Personal information
- Born: 2 February 1999 (age 27) Mt. Hagen, Papua New Guinea
- Height: 5 ft 9 in (1.75 m)
- Weight: 14 st 5 lb (91 kg)

Playing information
- Position: Hooker
Club
| Years | Team | Pld | T | G | FG | P |
| 2021 | PNG Hunters | 11 | 3 | 0 | 0 | 12 |
| 2022– | Leigh Leopards | 103 | 44 | 0 | 0 | 180 |
|  | Total | 114 | 47 | 0 | 0 | 192 |
Representative
| Years | Team | Pld | T | G | FG | P |
| 2019– | Papua New Guinea | 8 | 2 | 0 | 0 | 8 |
| 2019 | Papua New Guinea 9s | 3 | 0 | 1 | 0 | 2 |
- Source: As of 6 September 2026

= Edwin Ipape =

Papua New Guinea international rugby league footballer

Edwin Ipape (born 2 February 1999) is a Papua New Guinean professional rugby league footballer who plays as a or for the Leigh Leopards in the Super League and Papua New Guinea at international level.

==Career==
Ipape made his international debut for Papua New Guinea in their 24-6 defeat by Samoa in the 2019 Oceania Cup.

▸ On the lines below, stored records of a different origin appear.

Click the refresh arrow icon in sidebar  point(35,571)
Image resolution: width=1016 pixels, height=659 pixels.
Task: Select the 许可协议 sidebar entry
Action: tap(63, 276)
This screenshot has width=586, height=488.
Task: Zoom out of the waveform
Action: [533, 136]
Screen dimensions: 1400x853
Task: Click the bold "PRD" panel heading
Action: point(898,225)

Ipape was on a train and trial contract with the Manly Warringah Sea Eagles as part of their 2020 pre season. He played two games for the Manly 9s team during the NRL 9s.

On 28 May 2022, Ipape played for the Leigh Centurions in their 2022 RFL 1895 Cup final victory over Featherstone Rovers.

On 3 October 2022, Ipape played for the Leigh Centurions in their Million Pound Game victory over the Batley Bulldogs which saw the club promoted back to the Super League.

In October he was named in the Papua New Guinea squad for the 2021 Rugby League World Cup.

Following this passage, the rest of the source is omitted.